(READING PASSAGE)
Citing long-term costs and “recent economic events,” smart home hub maker Wink has announced in a blog that it’s switching to a mandatory $US5 ($8) per month subscription starting May 13. And as you might expect, the response from users has been less than thrilled. In fact, some have taken to social media accusing the company of downright extortion.
“Should you choose not to sign up for a subscription you will no longer be able to access your Wink devices from the app, with voice control or through the API, and your automations will be disabled on May 13,” the blog reads, confirming that users will now have to pay for services they once received for free or they’ll be left with useless devices. “Your device connections, settings and automations can be reactivated if you decide to subscribe at a later date.”
On Reddit, several users have claimed the mandatory subscription after a mere 7 days’ notice is “ransom” and “close to extortion.” One Redditor wrote that they had “already tossed [theirs] in the trash.” Several others griped that Wink has already been spotty about updating its products for months and that the move was clearly a bid to squeeze customers for cash before the company goes under. That sentiment was echoed on Twitter, with many users pointing fingers at everything from musician Will.i.am—who acquired Wink in 2017 via his tech company i.am+—of running the company into the ground, to the broader issues plaguing the Internet of Things in general.
When we purchased our #wink hub the box clearly stated "NO MONTHLY FEES OR SUBSCRIPTIONS" #legal #smarthome Now you're telling customers with just a weeks notice during a pandemic you're shutting it off if you don't pay a subscription fee. #extortion pic.twitter.com/ZJePD8lH89
— Dean Wiseman (@WiseMade) May 6, 2020
If you want to be generous, Wink’s move to a subscription model is hardly surprising. Given Wink’s already troubled finances, it makes sense that the economic hardships brought on by the global pandemic might finally do the beleaguered smart home company in—and that this truly is a last-ditch hail mary. As Gizmodo has reported before, a major reason smart home gadgets don’t last as long as their dumber counterparts is that long-term server and cloud maintenance costs aren’t fully offset by one-time hardware sales. And, it’s a problem Wink directly points to in its announcement.
(End READING PASSAGE)
(AVAILABLE DATA)
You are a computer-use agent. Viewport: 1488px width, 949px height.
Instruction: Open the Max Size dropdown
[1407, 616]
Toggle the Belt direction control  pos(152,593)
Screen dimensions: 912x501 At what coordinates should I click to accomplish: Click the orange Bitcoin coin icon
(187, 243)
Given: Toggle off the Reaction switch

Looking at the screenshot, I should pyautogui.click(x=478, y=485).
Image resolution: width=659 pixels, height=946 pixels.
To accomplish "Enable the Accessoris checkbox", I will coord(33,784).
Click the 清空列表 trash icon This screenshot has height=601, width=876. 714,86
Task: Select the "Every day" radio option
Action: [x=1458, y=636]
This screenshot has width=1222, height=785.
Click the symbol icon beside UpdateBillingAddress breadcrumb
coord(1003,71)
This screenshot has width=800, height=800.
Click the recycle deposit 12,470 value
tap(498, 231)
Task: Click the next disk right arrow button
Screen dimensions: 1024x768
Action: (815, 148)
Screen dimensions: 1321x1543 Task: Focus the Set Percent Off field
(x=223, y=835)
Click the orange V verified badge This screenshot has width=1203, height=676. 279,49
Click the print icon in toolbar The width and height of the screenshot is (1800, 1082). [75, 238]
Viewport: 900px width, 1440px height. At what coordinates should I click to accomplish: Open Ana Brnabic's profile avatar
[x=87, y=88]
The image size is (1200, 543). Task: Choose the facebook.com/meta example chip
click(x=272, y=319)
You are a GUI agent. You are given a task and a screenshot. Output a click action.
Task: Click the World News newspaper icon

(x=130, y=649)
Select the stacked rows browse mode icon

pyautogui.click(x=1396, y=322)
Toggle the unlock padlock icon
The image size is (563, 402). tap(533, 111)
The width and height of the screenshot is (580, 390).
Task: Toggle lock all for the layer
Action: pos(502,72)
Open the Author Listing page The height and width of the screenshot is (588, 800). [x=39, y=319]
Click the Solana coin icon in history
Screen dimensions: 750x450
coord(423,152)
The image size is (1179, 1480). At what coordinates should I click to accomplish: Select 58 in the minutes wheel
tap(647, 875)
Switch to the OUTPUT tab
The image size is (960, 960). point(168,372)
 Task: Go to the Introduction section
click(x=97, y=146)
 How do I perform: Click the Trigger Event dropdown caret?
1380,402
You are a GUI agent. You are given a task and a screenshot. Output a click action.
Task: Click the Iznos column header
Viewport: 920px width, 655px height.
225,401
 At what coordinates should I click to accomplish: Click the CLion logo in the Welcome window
(End AVAILABLE DATA)
According to the article about Wink, on what date does the mandatory subscription begin?

• **TASK RESULT**:
May 13